Stored items

== Segment start ==

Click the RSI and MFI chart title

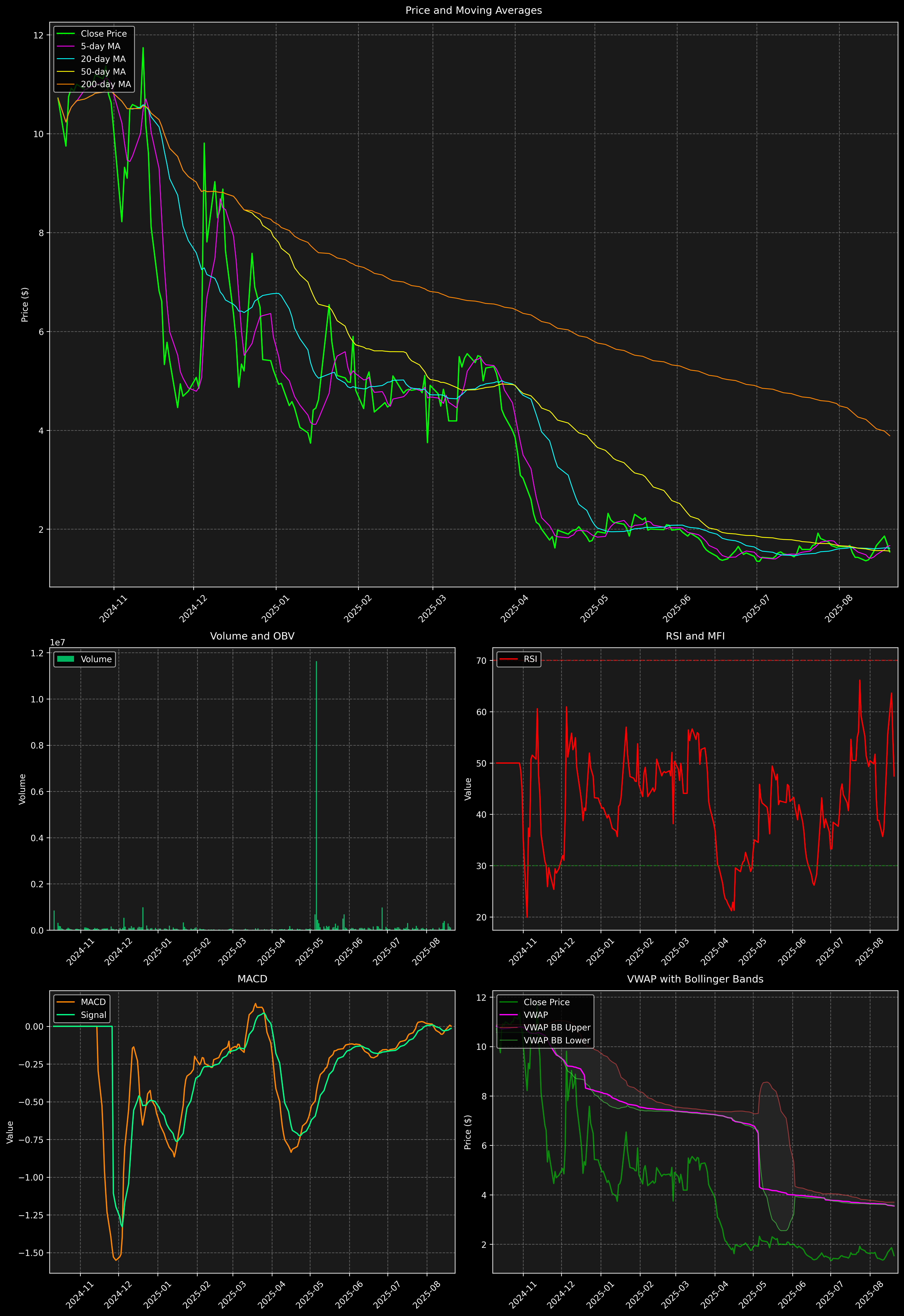tap(695, 636)
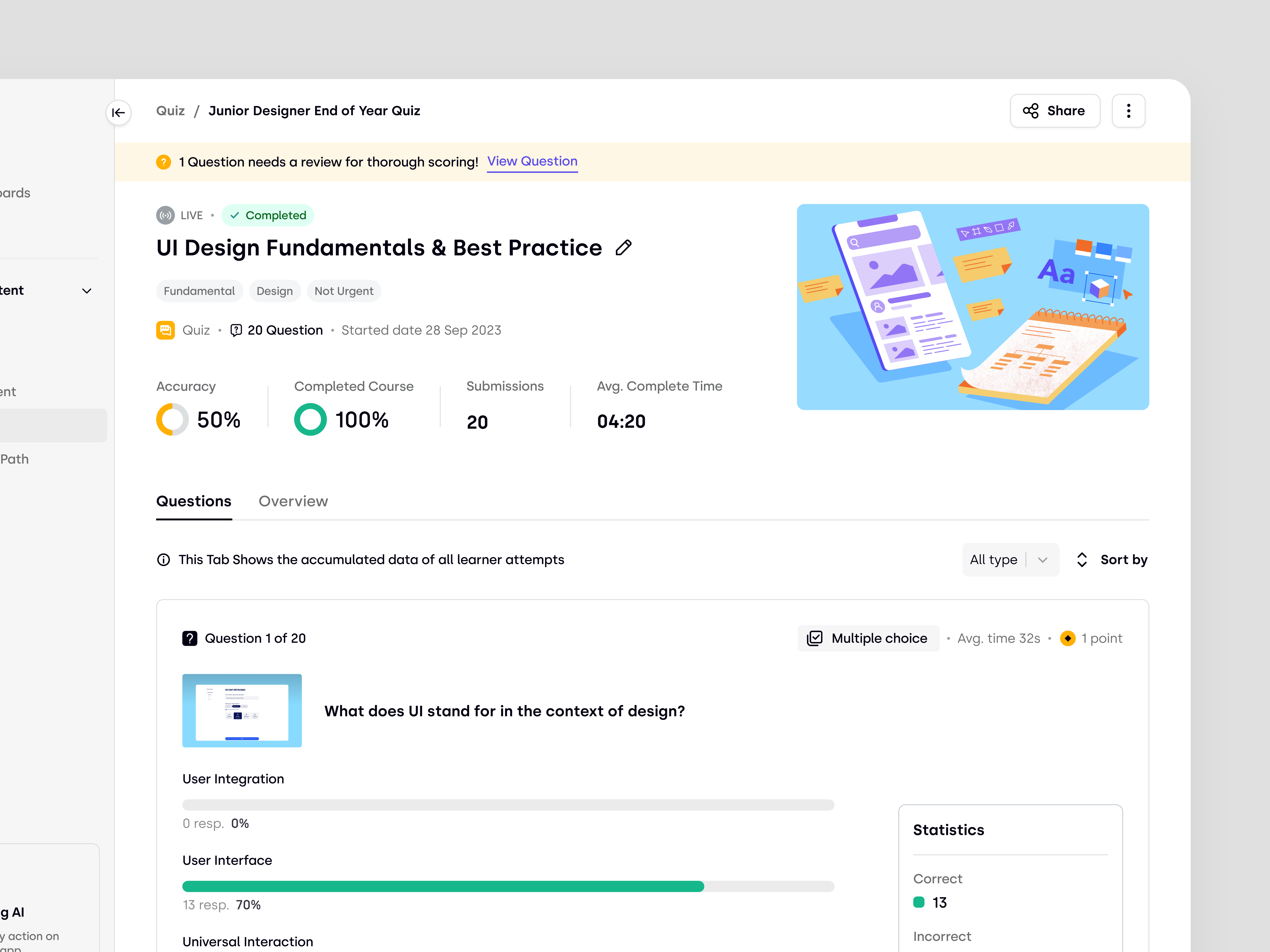Switch to the Overview tab

click(293, 501)
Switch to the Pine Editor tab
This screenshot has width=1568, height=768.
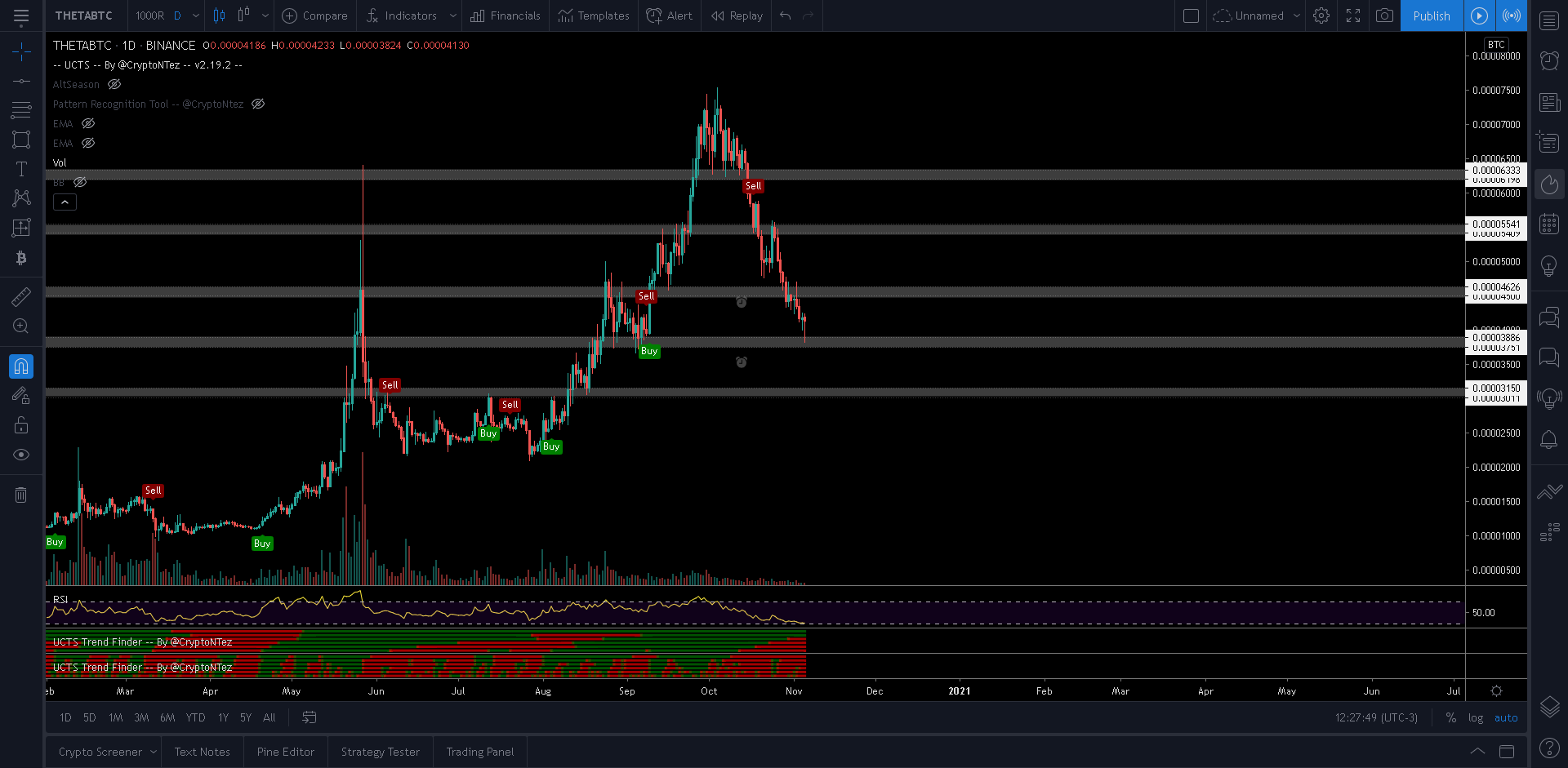[285, 751]
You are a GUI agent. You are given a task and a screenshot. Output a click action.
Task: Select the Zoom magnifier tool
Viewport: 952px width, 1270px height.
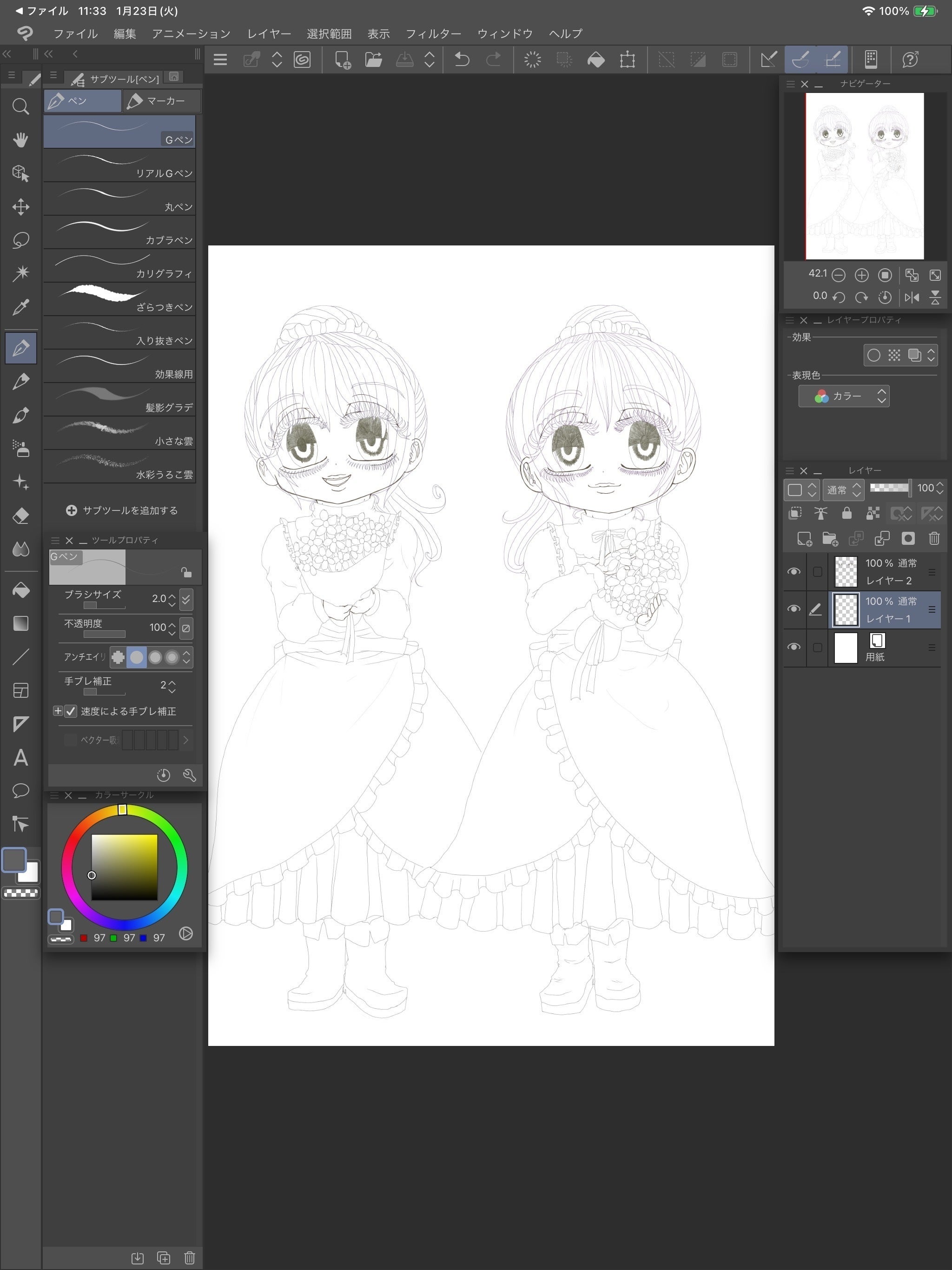20,107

== Segment end ==

» What you are asked to do
Please set down each line of the data above exactly as written, without the pictures.

» Response
Click the RSI and MFI chart title

tap(695, 636)
Switch to the Overview tab

click(293, 501)
Switch to the Pine Editor tab
This screenshot has width=1568, height=768.
[285, 751]
You are a GUI agent. You are given a task and a screenshot. Output a click action.
Task: Select the Zoom magnifier tool
Viewport: 952px width, 1270px height.
20,107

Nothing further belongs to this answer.